- TASK DESCRIPTION: Word for word, give the entries back.

[Stored items]
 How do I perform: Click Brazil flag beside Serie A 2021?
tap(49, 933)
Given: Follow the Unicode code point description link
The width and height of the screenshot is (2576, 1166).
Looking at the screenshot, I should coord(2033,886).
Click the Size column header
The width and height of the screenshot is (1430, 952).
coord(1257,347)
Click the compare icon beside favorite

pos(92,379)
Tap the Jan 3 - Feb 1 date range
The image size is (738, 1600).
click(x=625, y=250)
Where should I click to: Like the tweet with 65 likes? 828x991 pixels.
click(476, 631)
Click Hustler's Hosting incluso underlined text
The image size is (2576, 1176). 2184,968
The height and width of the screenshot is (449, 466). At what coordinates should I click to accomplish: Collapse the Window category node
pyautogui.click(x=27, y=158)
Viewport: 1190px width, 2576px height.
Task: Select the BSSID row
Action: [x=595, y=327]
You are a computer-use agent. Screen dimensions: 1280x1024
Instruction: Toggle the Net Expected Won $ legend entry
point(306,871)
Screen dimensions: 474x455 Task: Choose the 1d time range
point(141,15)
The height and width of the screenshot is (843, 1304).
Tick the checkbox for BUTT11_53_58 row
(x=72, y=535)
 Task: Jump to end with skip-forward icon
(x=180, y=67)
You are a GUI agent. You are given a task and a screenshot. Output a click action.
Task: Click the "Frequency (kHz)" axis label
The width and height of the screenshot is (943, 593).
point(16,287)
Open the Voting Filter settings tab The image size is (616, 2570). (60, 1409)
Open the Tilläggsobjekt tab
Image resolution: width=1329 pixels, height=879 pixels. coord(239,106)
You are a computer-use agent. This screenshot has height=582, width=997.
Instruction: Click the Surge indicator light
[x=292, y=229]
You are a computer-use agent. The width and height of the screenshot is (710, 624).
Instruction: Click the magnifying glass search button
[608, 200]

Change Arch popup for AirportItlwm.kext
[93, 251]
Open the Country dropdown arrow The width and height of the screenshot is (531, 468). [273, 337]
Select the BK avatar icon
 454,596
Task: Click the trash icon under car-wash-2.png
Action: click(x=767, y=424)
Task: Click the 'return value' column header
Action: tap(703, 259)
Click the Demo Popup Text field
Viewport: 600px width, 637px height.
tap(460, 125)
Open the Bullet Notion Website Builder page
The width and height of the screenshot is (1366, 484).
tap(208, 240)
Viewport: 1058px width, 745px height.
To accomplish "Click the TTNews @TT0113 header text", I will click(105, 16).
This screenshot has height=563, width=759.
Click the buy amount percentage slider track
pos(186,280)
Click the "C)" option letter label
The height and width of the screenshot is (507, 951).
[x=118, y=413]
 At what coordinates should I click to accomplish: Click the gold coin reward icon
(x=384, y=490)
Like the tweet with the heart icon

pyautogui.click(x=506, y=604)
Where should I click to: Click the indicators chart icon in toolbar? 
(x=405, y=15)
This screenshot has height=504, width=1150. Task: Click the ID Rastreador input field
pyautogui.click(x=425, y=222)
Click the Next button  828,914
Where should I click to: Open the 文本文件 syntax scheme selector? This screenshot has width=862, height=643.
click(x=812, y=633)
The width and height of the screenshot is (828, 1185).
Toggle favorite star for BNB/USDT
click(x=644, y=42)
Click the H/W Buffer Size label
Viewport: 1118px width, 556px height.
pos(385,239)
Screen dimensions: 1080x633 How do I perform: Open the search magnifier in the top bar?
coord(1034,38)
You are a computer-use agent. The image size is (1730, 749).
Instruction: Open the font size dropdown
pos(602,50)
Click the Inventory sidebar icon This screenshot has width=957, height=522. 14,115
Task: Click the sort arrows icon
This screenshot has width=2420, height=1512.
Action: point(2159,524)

- EXERCISE SOLUTION:
 How do I perform: Click Brazil flag beside Serie A 2021?
tap(49, 933)
Given: Follow the Unicode code point description link
The width and height of the screenshot is (2576, 1166).
Looking at the screenshot, I should coord(2033,886).
Click the Size column header
The width and height of the screenshot is (1430, 952).
coord(1257,347)
Click the compare icon beside favorite

pos(92,379)
Tap the Jan 3 - Feb 1 date range
The image size is (738, 1600).
click(x=625, y=250)
Where should I click to: Like the tweet with 65 likes? 828x991 pixels.
click(476, 631)
Click Hustler's Hosting incluso underlined text
The image size is (2576, 1176). 2184,968
The height and width of the screenshot is (449, 466). At what coordinates should I click to accomplish: Collapse the Window category node
pyautogui.click(x=27, y=158)
Viewport: 1190px width, 2576px height.
Task: Select the BSSID row
Action: [x=595, y=327]
You are a computer-use agent. Screen dimensions: 1280x1024
Instruction: Toggle the Net Expected Won $ legend entry
point(306,871)
Screen dimensions: 474x455 Task: Choose the 1d time range
point(141,15)
The height and width of the screenshot is (843, 1304).
Tick the checkbox for BUTT11_53_58 row
(x=72, y=535)
 Task: Jump to end with skip-forward icon
(x=180, y=67)
You are a GUI agent. You are given a task and a screenshot. Output a click action.
Task: Click the "Frequency (kHz)" axis label
The width and height of the screenshot is (943, 593).
point(16,287)
Open the Voting Filter settings tab The image size is (616, 2570). (60, 1409)
Open the Tilläggsobjekt tab
Image resolution: width=1329 pixels, height=879 pixels. coord(239,106)
You are a computer-use agent. This screenshot has height=582, width=997.
Instruction: Click the Surge indicator light
[x=292, y=229]
You are a computer-use agent. The width and height of the screenshot is (710, 624).
Instruction: Click the magnifying glass search button
[608, 200]

Change Arch popup for AirportItlwm.kext
[93, 251]
Open the Country dropdown arrow The width and height of the screenshot is (531, 468). [273, 337]
Select the BK avatar icon
 454,596
Task: Click the trash icon under car-wash-2.png
Action: click(x=767, y=424)
Task: Click the 'return value' column header
Action: tap(703, 259)
Click the Demo Popup Text field
Viewport: 600px width, 637px height.
tap(460, 125)
Open the Bullet Notion Website Builder page
The width and height of the screenshot is (1366, 484).
tap(208, 240)
Viewport: 1058px width, 745px height.
To accomplish "Click the TTNews @TT0113 header text", I will click(105, 16).
This screenshot has height=563, width=759.
Click the buy amount percentage slider track
pos(186,280)
Click the "C)" option letter label
The height and width of the screenshot is (507, 951).
[x=118, y=413]
 At what coordinates should I click to accomplish: Click the gold coin reward icon
(x=384, y=490)
Like the tweet with the heart icon

pyautogui.click(x=506, y=604)
Where should I click to: Click the indicators chart icon in toolbar? 
(x=405, y=15)
This screenshot has height=504, width=1150. Task: Click the ID Rastreador input field
pyautogui.click(x=425, y=222)
Click the Next button  828,914
Where should I click to: Open the 文本文件 syntax scheme selector? This screenshot has width=862, height=643.
click(x=812, y=633)
The width and height of the screenshot is (828, 1185).
Toggle favorite star for BNB/USDT
click(x=644, y=42)
Click the H/W Buffer Size label
Viewport: 1118px width, 556px height.
pos(385,239)
Screen dimensions: 1080x633 How do I perform: Open the search magnifier in the top bar?
coord(1034,38)
You are a computer-use agent. The image size is (1730, 749).
Instruction: Open the font size dropdown
pos(602,50)
Click the Inventory sidebar icon This screenshot has width=957, height=522. 14,115
Task: Click the sort arrows icon
This screenshot has width=2420, height=1512.
Action: point(2159,524)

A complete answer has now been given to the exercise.